**Directions**.
(a) Transcribe everything in the passage on the Beeching cuts from "The cuts in" down to "continued to increase.".
(b) In the passage on the Beeching cuts, what share of route miles did the 1963 report identify for closure?

**Page text**.

● ● ● ● ●

In March 1963, a report The Reshaping of British Railways written by Dr Richard Beeching, Chairman of British Rail, was published by the then British Railways Board. The report identified 2,363 stations and 5,000 miles (8,000 km) of railway line for closure, that is 55% of stations and 30% of route miles, with the objective of stemming the large losses being incurred during a period of increasing competition from road transport.

This was at a time when roads and cars were the future; rails and trains were the past. And it didn’t help that the Transport Minister in the Tory administration at the time, who had opened the first section of the M1 motorway in November 1959, and who appointed Beeching, was Ernest Marples. Marples was a businessman with rather too many fingers in an ever-meatier road construction pie, being previously managing director of the road construction firm Marples Ridgway. By the bye, even though his department was awarding road building contracts to his ‘old’ firm, he still held shares in the company until he was forced to sell them, but he sold them, in secret, to his wife. His political career came to a bizarre end in 1975 when pursued by the taxman, Marples did a flit to Monaco by the Night Ferry owing the Inland Revenue £10 million.

The cuts in the network were driven by a mistaken hypothesis: that cutting the network sufficiently would yield a ‘profitable railway’. But British Railways had little real information as to where its costs were actually being incurred; a large share of which were interest charges and a sizeable bureaucracy. Further, the branch lines that were closed had been feeder routes for the remaining main lines, and traffic on these lines fell disastrously. In the four years following the Beeching report, the route mileage of the railways fell from 14,000, to 11,000 in 1967 (though since 1950 about 3,100 miles had already been closed), but the cuts failed to achieve their objective, and BR’s losses continued to increase.

● ● ● ● ●

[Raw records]
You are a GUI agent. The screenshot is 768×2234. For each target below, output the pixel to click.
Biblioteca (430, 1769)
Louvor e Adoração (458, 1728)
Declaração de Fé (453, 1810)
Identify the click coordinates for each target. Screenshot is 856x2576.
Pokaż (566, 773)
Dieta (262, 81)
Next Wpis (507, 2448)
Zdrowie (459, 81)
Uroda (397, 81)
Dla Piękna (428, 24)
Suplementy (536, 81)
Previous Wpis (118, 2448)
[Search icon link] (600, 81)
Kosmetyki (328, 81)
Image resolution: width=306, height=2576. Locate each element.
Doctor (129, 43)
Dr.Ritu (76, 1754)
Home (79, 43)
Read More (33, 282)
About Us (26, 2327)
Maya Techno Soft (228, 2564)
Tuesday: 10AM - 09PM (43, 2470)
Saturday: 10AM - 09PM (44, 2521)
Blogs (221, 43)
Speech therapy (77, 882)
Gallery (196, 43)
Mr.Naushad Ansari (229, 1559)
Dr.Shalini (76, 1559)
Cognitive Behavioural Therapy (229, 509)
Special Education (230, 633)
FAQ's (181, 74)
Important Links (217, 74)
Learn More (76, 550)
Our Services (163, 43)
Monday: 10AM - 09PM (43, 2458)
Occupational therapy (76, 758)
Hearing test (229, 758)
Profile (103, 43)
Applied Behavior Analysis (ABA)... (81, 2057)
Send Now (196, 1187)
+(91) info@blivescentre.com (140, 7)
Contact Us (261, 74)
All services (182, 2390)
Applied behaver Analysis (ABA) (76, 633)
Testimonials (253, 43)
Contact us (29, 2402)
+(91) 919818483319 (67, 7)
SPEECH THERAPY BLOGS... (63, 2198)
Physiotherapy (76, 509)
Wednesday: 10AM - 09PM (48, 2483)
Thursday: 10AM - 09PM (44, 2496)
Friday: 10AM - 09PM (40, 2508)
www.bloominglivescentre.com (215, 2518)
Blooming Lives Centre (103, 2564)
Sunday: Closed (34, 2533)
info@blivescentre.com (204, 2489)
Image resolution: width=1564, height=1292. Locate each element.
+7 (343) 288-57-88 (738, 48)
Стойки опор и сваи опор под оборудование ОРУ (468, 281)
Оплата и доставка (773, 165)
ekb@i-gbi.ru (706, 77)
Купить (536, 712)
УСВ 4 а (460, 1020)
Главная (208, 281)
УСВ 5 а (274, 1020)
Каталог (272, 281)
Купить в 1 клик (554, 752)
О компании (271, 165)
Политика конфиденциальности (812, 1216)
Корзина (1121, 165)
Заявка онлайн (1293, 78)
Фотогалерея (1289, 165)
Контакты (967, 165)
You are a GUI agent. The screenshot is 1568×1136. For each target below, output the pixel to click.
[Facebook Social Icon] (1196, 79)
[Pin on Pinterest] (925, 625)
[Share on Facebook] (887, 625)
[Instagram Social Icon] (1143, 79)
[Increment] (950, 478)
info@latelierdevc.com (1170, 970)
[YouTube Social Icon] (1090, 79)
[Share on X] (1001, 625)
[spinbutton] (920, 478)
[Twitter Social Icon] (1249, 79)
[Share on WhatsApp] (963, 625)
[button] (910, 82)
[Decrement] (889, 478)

● ● ● ● ●

**Exercise solutions**.
(a)
The cuts in the network were driven by a mistaken hypothesis: that cutting the network sufficiently would yield a ‘profitable railway’. But British Railways had little real information as to where its costs were actually being incurred; a large share of which were interest charges and a sizeable bureaucracy. Further, the branch lines that were closed had been feeder routes for the remaining main lines, and traffic on these lines fell disastrously. In the four years following the Beeching report, the route mileage of the railways fell from 14,000, to 11,000 in 1967 (though since 1950 about 3,100 miles had already been closed), but the cuts failed to achieve their objective, and BR’s losses continued to increase.

(b) The report identified 30% of route miles for closure.